What needs to be done.
Please transcribe exactly, and only, the lines of the data below between the line holding "Where should I click to: Tap" and the line holding "Task: Click the Fri column header", inclusive.

[Saved entries]
################

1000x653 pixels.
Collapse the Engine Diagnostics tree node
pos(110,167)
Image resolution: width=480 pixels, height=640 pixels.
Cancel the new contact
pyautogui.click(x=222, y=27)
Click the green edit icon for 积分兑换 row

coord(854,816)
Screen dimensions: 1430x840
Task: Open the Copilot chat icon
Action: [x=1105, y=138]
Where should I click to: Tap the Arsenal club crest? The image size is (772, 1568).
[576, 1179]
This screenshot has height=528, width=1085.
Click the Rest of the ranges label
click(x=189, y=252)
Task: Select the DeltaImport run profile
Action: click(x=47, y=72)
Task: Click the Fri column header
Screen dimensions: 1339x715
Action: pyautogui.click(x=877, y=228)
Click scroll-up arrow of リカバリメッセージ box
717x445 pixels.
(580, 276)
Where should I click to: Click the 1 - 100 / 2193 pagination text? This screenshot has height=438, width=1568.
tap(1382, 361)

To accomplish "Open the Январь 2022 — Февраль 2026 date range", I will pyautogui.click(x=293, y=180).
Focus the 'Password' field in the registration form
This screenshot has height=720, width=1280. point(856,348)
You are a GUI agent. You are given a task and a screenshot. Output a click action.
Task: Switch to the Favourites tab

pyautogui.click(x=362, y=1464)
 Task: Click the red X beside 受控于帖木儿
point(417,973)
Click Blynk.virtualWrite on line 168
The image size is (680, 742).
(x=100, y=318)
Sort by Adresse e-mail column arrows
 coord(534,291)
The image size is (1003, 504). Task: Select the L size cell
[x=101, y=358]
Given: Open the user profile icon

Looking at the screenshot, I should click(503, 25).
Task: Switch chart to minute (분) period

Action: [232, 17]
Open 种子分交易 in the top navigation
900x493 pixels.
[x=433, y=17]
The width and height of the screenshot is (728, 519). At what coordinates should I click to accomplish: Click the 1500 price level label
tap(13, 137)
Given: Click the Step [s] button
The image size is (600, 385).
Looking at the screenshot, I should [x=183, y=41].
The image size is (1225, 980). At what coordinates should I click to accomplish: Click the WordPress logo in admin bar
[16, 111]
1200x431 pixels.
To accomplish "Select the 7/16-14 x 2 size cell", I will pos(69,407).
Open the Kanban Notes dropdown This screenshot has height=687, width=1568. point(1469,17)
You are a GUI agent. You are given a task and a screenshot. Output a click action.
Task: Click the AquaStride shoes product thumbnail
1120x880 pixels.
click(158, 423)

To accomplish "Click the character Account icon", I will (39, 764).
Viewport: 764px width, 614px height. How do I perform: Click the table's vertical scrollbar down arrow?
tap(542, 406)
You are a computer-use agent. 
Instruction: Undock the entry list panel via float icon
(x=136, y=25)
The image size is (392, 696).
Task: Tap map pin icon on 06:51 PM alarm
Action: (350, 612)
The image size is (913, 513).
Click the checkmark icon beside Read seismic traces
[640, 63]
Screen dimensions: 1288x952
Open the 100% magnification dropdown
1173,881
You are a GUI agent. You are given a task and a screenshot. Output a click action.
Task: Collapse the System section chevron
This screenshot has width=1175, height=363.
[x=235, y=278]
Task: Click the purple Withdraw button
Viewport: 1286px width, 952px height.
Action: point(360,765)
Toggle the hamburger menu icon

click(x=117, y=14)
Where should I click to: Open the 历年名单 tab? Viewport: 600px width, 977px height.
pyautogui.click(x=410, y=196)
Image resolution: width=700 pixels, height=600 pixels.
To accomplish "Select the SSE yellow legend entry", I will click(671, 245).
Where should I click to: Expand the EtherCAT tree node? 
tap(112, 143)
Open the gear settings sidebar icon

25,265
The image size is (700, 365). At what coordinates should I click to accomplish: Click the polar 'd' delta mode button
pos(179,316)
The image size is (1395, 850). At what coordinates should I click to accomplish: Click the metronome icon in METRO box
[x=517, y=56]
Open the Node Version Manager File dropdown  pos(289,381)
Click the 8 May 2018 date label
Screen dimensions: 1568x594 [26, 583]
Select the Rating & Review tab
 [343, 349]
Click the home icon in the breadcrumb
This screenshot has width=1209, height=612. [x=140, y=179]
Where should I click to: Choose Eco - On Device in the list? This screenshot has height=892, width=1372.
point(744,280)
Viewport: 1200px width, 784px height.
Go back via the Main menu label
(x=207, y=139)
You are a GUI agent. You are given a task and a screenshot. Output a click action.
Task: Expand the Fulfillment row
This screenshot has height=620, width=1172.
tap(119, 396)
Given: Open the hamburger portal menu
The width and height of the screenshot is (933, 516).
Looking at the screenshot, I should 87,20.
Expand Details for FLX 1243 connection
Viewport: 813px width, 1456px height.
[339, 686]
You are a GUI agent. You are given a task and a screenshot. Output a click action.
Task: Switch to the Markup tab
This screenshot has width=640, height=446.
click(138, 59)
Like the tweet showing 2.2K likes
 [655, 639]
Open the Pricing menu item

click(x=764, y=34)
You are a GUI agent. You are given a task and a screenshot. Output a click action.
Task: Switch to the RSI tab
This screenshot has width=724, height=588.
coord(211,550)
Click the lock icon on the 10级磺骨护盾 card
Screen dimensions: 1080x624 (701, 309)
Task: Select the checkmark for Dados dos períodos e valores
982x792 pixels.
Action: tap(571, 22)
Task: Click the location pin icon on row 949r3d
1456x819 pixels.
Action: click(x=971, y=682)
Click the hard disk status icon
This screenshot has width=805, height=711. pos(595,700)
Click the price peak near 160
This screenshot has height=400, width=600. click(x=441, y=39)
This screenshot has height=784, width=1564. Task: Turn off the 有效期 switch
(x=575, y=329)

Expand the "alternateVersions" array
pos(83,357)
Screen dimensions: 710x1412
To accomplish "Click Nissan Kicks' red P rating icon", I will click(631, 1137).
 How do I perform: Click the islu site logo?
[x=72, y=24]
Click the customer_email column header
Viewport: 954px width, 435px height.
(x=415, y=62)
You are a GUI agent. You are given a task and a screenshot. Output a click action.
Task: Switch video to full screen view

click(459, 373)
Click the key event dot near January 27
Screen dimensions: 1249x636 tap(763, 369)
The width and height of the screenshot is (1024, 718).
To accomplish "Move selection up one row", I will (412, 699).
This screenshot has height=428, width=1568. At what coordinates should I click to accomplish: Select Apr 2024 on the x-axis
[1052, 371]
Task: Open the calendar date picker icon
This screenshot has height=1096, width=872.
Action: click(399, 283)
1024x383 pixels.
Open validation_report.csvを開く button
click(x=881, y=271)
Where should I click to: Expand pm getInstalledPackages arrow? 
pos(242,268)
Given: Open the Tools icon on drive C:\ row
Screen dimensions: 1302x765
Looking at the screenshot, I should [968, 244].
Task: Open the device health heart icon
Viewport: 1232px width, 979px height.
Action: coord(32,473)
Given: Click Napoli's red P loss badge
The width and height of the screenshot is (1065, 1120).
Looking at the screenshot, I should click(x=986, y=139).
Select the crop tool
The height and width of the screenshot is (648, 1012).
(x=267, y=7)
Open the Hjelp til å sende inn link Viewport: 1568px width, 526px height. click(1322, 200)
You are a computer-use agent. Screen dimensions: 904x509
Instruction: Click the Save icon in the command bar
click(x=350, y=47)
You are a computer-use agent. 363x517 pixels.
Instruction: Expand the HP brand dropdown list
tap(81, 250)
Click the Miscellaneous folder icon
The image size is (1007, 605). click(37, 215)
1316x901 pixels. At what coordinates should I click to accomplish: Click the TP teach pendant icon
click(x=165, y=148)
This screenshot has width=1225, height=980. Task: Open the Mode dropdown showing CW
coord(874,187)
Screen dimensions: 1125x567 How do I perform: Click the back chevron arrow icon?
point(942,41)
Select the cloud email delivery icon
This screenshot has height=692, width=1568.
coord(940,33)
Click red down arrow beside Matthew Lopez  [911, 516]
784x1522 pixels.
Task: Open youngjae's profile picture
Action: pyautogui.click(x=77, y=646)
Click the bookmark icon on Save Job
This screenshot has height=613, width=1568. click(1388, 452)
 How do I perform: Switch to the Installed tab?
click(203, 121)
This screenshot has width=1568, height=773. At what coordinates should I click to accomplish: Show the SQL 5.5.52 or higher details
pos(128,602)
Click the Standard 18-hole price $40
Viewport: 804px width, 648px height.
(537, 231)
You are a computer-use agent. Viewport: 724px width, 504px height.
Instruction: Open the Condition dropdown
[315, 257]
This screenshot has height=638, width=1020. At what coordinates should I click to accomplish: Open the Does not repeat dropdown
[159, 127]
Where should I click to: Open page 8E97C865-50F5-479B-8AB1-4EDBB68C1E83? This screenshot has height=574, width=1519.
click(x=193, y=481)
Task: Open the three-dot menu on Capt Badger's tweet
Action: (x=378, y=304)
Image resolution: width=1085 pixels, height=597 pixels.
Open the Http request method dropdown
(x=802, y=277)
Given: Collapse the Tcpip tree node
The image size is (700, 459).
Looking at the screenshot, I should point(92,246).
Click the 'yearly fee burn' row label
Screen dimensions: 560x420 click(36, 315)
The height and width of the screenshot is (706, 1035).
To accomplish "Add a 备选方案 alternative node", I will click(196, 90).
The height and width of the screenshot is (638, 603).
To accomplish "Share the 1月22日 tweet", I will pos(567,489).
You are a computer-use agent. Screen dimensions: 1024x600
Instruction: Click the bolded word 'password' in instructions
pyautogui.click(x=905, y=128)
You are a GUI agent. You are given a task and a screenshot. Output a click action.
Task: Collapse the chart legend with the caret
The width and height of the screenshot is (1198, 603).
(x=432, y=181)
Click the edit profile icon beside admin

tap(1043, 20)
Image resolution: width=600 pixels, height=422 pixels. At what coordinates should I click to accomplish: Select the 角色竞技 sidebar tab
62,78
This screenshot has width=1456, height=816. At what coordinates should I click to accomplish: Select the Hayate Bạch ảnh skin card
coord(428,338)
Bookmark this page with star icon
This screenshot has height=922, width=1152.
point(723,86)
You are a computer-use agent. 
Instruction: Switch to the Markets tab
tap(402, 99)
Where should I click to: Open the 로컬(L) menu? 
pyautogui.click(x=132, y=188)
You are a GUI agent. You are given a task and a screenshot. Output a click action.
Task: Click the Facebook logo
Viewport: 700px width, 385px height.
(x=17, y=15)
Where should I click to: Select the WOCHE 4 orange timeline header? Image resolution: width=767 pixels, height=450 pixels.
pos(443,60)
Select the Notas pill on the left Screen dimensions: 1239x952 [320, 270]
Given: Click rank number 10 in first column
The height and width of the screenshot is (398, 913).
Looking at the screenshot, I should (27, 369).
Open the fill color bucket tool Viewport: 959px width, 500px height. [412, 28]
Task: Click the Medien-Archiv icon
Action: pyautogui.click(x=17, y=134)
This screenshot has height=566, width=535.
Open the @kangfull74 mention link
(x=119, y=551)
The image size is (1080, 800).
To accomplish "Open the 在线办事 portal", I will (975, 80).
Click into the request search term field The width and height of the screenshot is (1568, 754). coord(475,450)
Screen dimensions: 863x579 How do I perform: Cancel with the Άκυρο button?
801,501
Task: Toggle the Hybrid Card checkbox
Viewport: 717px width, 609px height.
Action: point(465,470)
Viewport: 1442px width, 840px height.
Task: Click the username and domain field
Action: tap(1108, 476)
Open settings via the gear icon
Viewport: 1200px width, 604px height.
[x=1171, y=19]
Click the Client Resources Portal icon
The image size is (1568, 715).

################

Exercise answer.
Where should I click to: Tap the Arsenal club crest? The image size is (772, 1568).
[576, 1179]
This screenshot has height=528, width=1085.
Click the Rest of the ranges label
click(x=189, y=252)
Task: Select the DeltaImport run profile
Action: click(x=47, y=72)
Task: Click the Fri column header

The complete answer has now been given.